Yes. This is a completely fluke year regarding snow in places like Erie Pennsylvania and other places. However, with likely a foot more snow coming soon you get the idea of how if you get enough snow it might not melt off. In 1992 in the Winter in Mt. Shasta city in California it snowed 12 feet of snow in Town and in the mountains when they plowed the road up to Bunny Flats there were up to 40 feet of snow at around 7000 feet where I like to ski. The problem was all I could see was the top 5 feet of the very tallest pine and fir trees. At one point my friend and I were on Mountaineering metal edged skis that you can either walk in or ski in with special bindings. He is around 5 foot 10 and I'm about 6 feet 5 inches so I weigh a lot more than He does. So, I would have been in my 40s or 50s then and when I tried to follow him on the cornice between two trees on my skis I fell through down about 10 feet next to a tall tree and found myself standing on a tree branch because trees tend to melt out the snow around them about 3 feet because of their temperature but also because their branches shed the snow outwards away from them as long as the tree is big enough not to be bent over by the increasing snow.
So, likely I still would be there if my friend hadn't heard me call out and he came back and I handed out my skis one by one and I climbed up the tree and he gave me a hand and I got out of there.

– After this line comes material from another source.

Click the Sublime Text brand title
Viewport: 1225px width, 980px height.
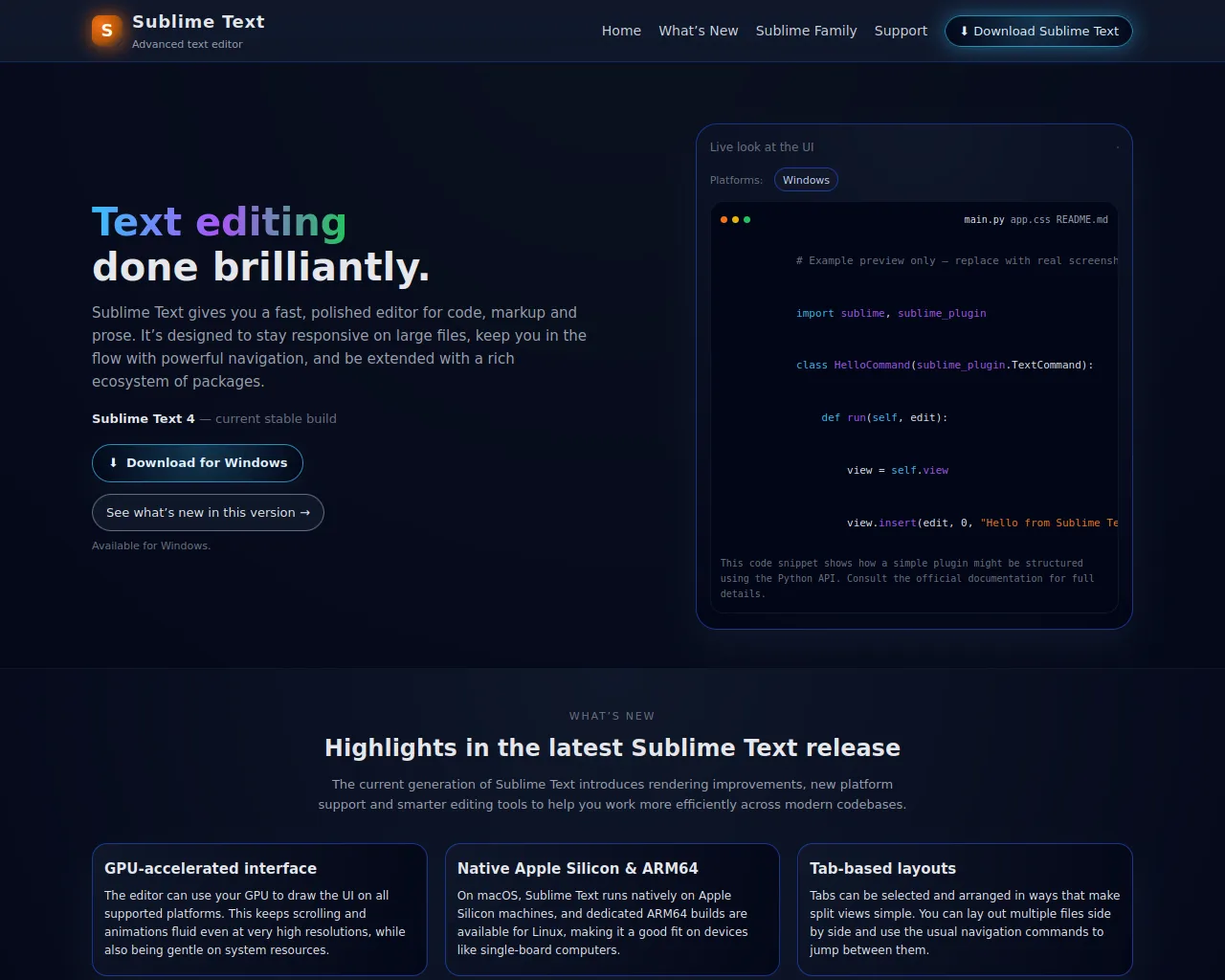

But, I wouldn't have been able to do this alone.
If I was in my 20s or 30s this would have been great fun but in your 40s and 50s you really don't need that much adventure.

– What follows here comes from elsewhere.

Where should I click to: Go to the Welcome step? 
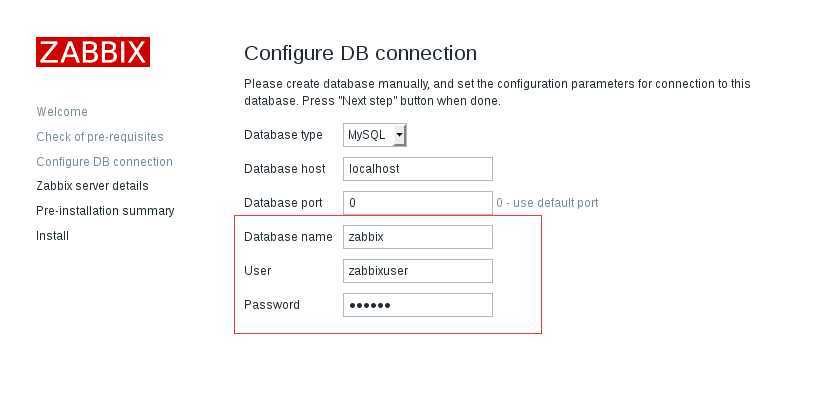coord(62,112)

So, just like the 40 feet at 7000 feet in 1992 and the 12 feet of snow at 3500 feet in the city of Mt. Shasta in 1992, the 6 feet of snow in Erie Pennsylvania and the fires in CAlifornia and the hurricane damage in TExas, Florida and Puerto Rico and throughout the Carribean show us now what Global Warming has in store for us this year. But, next year it will be likely worse in some ways than this year was worldwide. And so on!